Quite frankly, tho the tour provided plenty of amenities, riding the Segway provided most of the thrill. Antony, who probably sensed that we were all thrill-seeking technology freaks, gave us plenty of time to play and experiment. We each had an “I’m king of the world” moment, gliding with our arms extended to the side and leaning forward. At that moment, the $4700 price tag for one of these babies didn’t seem so bad.
Earthly Delights
Sat Apr 22 21:25:00 +0200 2006
cilibrar and I are having a grand ol’ time here in Madrid visiting an old college buddy of his. I had no real plans coming out here except to just eat my way through the city, as I often love to do when visiting a new place. So far, we’ve done what was to be expected: gorge ourselves with tapas and guzzle down Sangria. It’s pretty funny. Last time we were in Barcelona, I was all about “Let’s eat tapas.” So, cilibrar insisted that I not be so adamant about getting tapas this time around. I asked him, well, what do you want to eat while we’re in Spain? And he said tacos. I told him, well, that’s like going to England and wanting to eat hamburgers! So, the moment we get to Madrid, cilibrar asks college buddy, “So what do you eat here?”, college buddy replies: tapas. lol
Well, our second day here, we’ve already had tapas at least twice… and they were delish each time. We both now have a new respect for the finger food.

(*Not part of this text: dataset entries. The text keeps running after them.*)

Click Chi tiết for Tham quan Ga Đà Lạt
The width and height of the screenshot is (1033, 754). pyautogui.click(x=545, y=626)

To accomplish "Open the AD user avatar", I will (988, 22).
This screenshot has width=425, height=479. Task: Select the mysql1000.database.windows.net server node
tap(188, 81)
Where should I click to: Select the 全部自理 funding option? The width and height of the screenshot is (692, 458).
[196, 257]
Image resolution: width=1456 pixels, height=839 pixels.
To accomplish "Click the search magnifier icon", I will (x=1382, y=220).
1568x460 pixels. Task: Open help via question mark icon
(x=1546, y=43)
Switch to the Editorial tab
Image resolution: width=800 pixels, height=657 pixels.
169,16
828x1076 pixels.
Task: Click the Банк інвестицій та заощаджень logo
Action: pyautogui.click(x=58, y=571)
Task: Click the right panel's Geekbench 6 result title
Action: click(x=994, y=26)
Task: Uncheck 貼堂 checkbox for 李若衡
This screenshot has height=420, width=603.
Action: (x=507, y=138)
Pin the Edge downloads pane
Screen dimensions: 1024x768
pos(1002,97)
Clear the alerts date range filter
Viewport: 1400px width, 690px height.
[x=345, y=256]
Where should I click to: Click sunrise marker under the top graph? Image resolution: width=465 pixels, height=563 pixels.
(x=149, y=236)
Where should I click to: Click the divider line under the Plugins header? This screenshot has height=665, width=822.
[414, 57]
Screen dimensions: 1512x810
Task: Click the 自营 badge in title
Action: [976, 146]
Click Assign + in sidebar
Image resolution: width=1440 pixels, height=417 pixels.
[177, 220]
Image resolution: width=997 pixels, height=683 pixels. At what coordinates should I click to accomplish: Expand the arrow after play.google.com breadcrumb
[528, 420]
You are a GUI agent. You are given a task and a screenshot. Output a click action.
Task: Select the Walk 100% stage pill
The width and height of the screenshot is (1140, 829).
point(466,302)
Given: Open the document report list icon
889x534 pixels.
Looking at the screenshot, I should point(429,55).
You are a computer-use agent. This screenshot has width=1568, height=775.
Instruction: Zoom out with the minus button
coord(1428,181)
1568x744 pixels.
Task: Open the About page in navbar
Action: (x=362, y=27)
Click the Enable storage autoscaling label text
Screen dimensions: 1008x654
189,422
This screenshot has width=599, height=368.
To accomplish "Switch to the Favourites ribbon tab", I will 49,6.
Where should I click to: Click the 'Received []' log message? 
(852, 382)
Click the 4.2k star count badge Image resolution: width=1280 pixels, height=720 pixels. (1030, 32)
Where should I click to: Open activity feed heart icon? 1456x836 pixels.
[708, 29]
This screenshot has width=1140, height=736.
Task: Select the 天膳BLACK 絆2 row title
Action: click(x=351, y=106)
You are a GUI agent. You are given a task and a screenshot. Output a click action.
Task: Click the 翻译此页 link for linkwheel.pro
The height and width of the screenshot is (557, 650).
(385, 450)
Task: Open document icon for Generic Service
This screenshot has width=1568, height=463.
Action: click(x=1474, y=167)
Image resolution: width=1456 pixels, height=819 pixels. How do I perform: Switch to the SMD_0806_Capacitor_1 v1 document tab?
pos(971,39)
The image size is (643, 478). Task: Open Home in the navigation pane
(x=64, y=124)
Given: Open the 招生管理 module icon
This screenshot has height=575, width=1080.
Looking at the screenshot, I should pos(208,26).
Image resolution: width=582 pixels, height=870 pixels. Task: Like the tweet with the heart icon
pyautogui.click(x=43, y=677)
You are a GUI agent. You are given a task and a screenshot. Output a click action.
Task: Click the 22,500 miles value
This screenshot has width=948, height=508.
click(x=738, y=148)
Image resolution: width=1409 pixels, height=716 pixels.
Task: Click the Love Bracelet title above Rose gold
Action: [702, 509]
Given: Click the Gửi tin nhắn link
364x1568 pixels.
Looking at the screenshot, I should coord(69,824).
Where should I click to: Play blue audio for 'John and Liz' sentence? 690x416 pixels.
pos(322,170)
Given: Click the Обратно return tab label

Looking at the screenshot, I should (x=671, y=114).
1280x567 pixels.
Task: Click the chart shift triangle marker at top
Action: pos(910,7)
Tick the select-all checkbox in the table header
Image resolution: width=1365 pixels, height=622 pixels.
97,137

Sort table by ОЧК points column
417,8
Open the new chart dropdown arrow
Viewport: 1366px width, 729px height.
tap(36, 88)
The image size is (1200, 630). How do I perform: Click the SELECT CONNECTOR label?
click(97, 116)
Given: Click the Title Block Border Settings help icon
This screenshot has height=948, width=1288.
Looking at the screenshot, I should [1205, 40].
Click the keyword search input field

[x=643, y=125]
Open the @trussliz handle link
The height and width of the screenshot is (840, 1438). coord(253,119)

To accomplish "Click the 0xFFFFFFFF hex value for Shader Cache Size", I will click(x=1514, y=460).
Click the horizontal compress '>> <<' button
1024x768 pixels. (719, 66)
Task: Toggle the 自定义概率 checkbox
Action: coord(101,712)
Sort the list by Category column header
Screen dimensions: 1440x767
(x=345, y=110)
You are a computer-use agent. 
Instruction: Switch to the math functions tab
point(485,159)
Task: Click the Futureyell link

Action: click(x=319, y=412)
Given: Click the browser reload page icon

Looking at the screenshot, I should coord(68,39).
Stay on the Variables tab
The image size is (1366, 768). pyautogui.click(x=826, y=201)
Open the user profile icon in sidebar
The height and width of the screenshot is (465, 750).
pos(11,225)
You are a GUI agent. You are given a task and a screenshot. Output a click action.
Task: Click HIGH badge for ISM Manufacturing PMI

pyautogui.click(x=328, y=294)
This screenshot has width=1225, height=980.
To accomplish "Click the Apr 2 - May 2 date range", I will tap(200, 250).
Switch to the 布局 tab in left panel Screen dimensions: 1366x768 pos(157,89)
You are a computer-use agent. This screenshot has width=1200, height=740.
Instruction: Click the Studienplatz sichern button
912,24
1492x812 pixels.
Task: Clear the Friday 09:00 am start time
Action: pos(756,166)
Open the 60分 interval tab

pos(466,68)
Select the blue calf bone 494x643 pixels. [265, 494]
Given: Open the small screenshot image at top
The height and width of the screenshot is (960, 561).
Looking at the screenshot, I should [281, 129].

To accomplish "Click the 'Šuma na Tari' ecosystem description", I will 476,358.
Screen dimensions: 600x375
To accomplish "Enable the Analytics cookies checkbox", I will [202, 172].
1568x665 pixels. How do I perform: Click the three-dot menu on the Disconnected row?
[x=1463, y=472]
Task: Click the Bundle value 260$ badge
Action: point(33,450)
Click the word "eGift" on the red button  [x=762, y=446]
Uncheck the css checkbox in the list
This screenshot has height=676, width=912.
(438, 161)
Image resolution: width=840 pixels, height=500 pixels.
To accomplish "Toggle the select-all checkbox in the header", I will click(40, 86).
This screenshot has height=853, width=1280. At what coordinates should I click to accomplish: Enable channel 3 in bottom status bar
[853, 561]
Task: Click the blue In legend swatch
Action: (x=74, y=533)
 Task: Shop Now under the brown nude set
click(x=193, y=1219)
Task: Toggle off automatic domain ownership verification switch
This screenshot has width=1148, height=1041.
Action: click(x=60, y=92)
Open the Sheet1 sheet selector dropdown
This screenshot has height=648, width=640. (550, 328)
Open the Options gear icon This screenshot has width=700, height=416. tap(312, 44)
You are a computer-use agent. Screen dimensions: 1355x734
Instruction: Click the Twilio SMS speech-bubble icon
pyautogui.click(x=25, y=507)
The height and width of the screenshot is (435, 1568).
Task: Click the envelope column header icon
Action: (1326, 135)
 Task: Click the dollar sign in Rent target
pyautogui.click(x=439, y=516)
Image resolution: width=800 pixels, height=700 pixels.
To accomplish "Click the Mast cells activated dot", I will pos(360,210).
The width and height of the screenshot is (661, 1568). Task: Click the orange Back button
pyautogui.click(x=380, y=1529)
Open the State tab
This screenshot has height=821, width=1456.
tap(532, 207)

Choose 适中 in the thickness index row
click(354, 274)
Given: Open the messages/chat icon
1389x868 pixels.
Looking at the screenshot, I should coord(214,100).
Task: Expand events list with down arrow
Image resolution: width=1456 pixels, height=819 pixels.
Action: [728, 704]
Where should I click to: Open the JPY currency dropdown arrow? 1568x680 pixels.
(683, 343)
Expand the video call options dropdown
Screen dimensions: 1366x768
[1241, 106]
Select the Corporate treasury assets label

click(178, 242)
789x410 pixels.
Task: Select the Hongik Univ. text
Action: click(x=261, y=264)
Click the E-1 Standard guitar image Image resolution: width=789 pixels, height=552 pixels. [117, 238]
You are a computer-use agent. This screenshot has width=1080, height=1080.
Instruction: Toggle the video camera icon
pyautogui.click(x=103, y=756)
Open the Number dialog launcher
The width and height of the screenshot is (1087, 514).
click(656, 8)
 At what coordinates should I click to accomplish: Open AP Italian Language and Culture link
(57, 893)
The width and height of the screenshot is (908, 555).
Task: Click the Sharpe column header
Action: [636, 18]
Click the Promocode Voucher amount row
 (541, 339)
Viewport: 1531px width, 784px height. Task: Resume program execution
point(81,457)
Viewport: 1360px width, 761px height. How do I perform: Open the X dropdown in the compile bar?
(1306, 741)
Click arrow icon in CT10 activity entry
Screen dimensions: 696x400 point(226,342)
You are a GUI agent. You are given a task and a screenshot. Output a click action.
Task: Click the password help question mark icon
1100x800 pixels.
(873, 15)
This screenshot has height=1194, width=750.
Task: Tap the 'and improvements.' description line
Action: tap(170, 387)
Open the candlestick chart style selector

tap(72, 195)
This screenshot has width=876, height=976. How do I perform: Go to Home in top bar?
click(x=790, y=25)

This morning, we had the most amazing breakfast, chocolate con churros. Traditionally, churros are seasoned with cinnamon and sugar, but these churros had no seasoning at all. But that’s okay, cuz we had a nice mug of melted chocolate to dip them in! YUM YUM! The place was called Chocolateria San Gines, and that was pretty much the only thing on the menu. My goodness, I was sweating up a storm by my third churro (they give you a healthy helping of 6 for only €3), but wow, talk about a heart-clogging exercise in self-indulgence!